Please bring one or more of your course syllabi to the workshop.

Please register for lunch as a separate event

Reaching the 75% of Students Who Don’t Do the Readings

Extended Studies Building, CXS, Room 108

1 p.m.-4 p.m.

This interactive workshop will address the common phenomenon in North American colleges and universities − students not doing the assigned reading. This issue is much more complex than student indifference or laziness.

As a participant, you will first explore and discuss the problem in all its research-based complexities: to judge the value and challenge of typical reading assignments from most students’ viewpoint, to reassess the necessity of certain readings, and to evaluate the faculty’s role in encouraging, or at least allowing, reading noncompliance.

Secondly, you will develop and select a variety of strategies for fostering reading compliance and comprehension, some of which are known also to enhance student learning and student ratings.

Linda B. Nilson, the founding director of Clemson University’s Office of Teaching Effectiveness and Innovation, is the author of Teaching at Its Best: A Research-Based Resource for College Instructors, now in its second edition (Anker, 2003), and co-editor of Enhancing Learning with Laptops in the Classroom (Jossey-Bass, 2005).

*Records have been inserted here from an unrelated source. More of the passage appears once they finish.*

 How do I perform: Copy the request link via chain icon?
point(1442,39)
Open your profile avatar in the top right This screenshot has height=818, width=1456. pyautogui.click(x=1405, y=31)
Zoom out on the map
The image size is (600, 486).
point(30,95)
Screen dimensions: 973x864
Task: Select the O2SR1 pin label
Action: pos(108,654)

She has published many articles and book chapters and has presented sessions both nationally and internationally on college-level teaching. She also teaches a graduate course called College Teaching.

Dr. Nilson entered the area of instructional and faculty development in the late 1970s while on the sociology faculty at UCLA. She went on to direct teaching centers at Vanderbilt University and the University of California, Riverside.

Dr. Nilson received her Ph.D. and M.S. degrees in sociology from the University of Wisconsin, Madison, and her B.A. from the University of California, Berkeley.